Matthew Yglesias
One of the few bipartisan traditions left in American politics is hating on the presidential debates. They’re never substantive enough, the moderators always intervene too much or too little, and they have little effect on voters. Who needs ‘em?
So reports that President Joe Biden and Donald Trump are contemplating skipping this year’s edition, put on by the Commission on Presidential Debates every four years since 1988, are hardly surprising. Trump didn’t participate in any Republican primary debates either, and the Republican National Committee withdrew from the debate commission two years ago. Biden has declined to commit to its 2024 schedule.
It is left to me to… well, if I can’t quite defend the debates, I can at least say this: We’ll miss them when they’re gone. The only thing worse than presidential debates may be a campaign without them.
Of course, American democracy long predates the tradition of televised presidential debates.
And the tradition itself had a rough start. Richard Nixon and John F. Kennedy famously faced off in 1960, but Lyndon Johnson saw no need to risk a debate in 1964. Nixon, with a commanding lead and embittered by his prior debate experience, likewise declined to debate in 1968 and 1972. It wasn’t until 1976, with a matchup between President Gerald Ford and challenger Jimmy Carter, that the modern debate era began.
The tradition was truly entrenched eight years later by incumbent Ronald Reagan, who agreed to debate Walter Mondale in 1984. The debates had no real upside for Reagan, who was on his way to a landslide win, and in fact he was widely seen to have stumbled during the first debate. Once he established the norm, however, it was off to the races. The Commission on Presidential Debates was formed in 1987, and has sponsored debates in the last nine presidential elections. Now the burden is on presidents to explain why they can’t debate, instead of on the commission to say why they should.
None of this is to say that these debates have been grand exchanges of ideas in the tradition of Lincoln and Douglas in 1858.
Indeed, in a pedantic sense they are hardly “debates” at all. The candidates exchange talking points, deliver a handful of rehearsed quips, and the “winner” is often proclaimed on a somewhat arbitrary basis by the media.
And yet for all their flaws, the debates do offer something magical: They are a shared national political experience. Devoted partisans on both sides will watch, along with the tiny handful of high-information swing voters who actually pay close attention to political campaigns.
One fact often obscured by America’s highly polarized two-party politics is that the US is a very large and diverse country. Both party coalitions include lots of people who have significant disagreements with each other. The easiest way to manage those disagreements is to keep your partisans focused on the negative aspects of the other side, often by serving up highly caricatured portrayals of your opponents. At this point, it almost seems as if the majority of Democrats and Republicans are convinced that the other party’s nominee is senile.

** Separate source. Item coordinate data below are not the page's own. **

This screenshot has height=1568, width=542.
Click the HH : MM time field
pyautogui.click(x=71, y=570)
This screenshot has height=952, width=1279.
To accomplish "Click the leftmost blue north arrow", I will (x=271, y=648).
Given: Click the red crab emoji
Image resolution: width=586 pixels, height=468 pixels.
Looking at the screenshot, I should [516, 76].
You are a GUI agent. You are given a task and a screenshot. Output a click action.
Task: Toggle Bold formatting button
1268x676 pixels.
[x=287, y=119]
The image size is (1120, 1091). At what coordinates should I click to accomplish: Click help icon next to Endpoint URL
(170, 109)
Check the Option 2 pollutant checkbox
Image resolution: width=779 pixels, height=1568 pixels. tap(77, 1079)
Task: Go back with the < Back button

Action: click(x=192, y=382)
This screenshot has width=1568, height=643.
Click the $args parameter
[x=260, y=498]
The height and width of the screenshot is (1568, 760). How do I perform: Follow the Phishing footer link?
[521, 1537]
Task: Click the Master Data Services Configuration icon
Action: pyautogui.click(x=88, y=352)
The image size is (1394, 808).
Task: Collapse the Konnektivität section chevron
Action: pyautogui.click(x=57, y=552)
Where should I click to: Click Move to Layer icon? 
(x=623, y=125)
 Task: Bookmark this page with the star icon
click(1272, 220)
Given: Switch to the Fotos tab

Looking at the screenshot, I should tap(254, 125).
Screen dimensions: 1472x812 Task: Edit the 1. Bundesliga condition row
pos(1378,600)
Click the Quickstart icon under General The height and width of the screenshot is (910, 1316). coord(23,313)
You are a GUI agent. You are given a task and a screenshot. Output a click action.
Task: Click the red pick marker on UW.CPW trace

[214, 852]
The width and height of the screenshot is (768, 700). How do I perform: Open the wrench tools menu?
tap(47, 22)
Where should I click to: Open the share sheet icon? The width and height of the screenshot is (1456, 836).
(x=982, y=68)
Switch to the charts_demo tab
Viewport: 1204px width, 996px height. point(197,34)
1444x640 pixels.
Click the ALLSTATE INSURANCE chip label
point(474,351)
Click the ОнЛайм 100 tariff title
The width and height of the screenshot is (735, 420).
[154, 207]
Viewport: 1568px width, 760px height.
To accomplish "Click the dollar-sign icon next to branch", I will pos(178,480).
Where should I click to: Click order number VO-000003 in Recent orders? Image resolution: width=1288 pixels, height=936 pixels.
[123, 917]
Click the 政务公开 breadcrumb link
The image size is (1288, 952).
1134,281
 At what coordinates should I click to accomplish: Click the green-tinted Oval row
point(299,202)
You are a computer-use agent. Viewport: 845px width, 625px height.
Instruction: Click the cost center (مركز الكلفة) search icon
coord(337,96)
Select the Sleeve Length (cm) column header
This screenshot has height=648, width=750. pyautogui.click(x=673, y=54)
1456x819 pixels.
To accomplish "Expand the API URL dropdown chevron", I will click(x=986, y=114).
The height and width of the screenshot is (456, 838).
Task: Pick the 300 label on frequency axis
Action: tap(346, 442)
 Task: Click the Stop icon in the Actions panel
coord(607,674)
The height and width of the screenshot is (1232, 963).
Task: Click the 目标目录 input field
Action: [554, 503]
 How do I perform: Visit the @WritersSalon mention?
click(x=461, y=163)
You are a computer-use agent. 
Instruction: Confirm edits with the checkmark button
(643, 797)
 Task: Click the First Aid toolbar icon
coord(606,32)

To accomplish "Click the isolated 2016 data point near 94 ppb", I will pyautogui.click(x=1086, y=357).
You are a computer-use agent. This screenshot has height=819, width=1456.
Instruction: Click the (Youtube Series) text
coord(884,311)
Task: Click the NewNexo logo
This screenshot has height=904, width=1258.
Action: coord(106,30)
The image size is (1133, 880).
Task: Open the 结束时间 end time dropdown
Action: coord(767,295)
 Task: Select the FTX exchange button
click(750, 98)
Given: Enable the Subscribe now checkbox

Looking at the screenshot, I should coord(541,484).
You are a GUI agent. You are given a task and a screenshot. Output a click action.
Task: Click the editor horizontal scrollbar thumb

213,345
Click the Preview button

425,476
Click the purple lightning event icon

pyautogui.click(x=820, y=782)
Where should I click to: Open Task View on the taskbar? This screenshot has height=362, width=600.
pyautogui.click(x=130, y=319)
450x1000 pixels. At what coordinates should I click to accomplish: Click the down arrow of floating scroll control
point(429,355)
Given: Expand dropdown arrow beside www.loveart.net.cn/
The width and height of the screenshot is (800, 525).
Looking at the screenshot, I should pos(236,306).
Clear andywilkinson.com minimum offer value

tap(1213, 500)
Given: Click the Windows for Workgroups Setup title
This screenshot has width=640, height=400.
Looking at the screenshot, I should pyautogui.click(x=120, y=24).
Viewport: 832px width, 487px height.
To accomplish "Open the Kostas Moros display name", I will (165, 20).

There’s a way to gainsay that impression — and inform voters of the rivals’ actual positions on the issues: Put the two candidates side by side on a debate stage for an extended period of time. Biden partisans could watch Trump talk in uninterrupted stretches, and vice versa. That’s very unlikely to dramatically change anyone’s opinion. But it would be a small step toward a healthier society with something more resembling a consensus reality.
The problem is that the very media fragmentation that makes debates valuable also makes them increasingly vulnerable. There were significant downsides to the three-TV-network monopoly, but it gave national politics some grounding and focus. In today’s landscape, almost nothing short of a debate can provide that common focus.
At the same time, politicians have less to lose from ducking debates because they no longer need the cooperation of the mainstream media to get their message out. The difficulty of getting the tradition off the ground was always the fear that the front-runner would regard it as too risky. The flipside is that ducking a debate would also be a risk. Nobody wants to look chicken.
For Trump, in particular, to make hay out of his opponent’s alleged mental acuity and then hide from the cameras is a bad look. But it’s only a bad look in a world where people care what mainstream media has to say. A contemporary candidate can speak to his audience through his preferred social media channels and party-aligned media with or without the help of more mainstream outlets.
Beyond that, there are simply many more media outlets today that are hungry for content.
In any economic environment, returns accrue to the scarce factors of production, which in this case is the candidates themselves. If they want to appear on television, it will be at a time and a setting of their choosing. Presidents, of course, have become increasingly hesitant to do even this. Biden has done fewer press conferences than not only Trump but also Barack Obama. And it’s hard to blame them. Modern presidents can tweet, vlog, TikTok, or whatever else if they want people to hear what they have to say rather than fielding hardballs from reporters trying to trip them up.
Debates, for all their flaws, are a rare opportunity to get out of those silos and make everyone who pays attention to the news watch and argue about more or less the same thing. That in and of itself obviously doesn’t end partisanship or polarization or anything else. But it’s something. And if it fades away, we’ll miss it.